Print verbatim every line starting at the one that contains "Viewport: 836px width, 575px height." and ending at the final line of the records; include both endpoints.

------------------------------------------------------------

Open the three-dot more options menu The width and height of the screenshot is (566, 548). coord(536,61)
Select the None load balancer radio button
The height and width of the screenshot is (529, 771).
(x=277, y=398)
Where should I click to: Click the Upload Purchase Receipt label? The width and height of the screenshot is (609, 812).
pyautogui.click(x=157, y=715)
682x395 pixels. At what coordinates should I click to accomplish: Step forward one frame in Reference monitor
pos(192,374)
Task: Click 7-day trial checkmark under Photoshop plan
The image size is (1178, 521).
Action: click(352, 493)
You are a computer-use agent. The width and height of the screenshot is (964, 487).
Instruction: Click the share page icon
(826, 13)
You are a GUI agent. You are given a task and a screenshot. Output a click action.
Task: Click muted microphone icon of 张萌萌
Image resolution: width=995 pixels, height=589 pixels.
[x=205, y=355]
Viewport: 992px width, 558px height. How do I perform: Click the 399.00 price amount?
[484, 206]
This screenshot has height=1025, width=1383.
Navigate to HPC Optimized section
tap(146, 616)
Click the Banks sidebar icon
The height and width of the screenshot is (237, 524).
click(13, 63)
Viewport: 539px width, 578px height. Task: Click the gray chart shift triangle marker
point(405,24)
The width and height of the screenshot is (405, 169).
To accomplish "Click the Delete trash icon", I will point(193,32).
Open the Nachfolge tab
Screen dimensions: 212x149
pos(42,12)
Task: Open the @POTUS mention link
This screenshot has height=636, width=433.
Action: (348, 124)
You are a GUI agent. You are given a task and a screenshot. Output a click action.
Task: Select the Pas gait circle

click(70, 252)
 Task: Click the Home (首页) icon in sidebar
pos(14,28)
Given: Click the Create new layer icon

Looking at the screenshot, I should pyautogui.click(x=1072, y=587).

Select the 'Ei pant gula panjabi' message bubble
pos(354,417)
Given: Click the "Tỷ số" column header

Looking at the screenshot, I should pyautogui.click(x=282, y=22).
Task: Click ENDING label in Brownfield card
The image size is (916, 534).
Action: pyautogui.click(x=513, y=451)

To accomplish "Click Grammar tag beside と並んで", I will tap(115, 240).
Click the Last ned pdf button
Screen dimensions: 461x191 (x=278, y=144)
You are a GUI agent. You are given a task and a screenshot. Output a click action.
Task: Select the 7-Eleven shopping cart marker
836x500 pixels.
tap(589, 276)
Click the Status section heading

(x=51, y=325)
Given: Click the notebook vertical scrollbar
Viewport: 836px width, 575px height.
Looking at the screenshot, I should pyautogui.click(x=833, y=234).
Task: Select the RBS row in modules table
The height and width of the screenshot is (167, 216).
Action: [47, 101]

------------------------------------------------------------

- [Reply to the task]:
Viewport: 836px width, 575px height.
Looking at the screenshot, I should pyautogui.click(x=833, y=234).
Task: Select the RBS row in modules table
The height and width of the screenshot is (167, 216).
Action: [47, 101]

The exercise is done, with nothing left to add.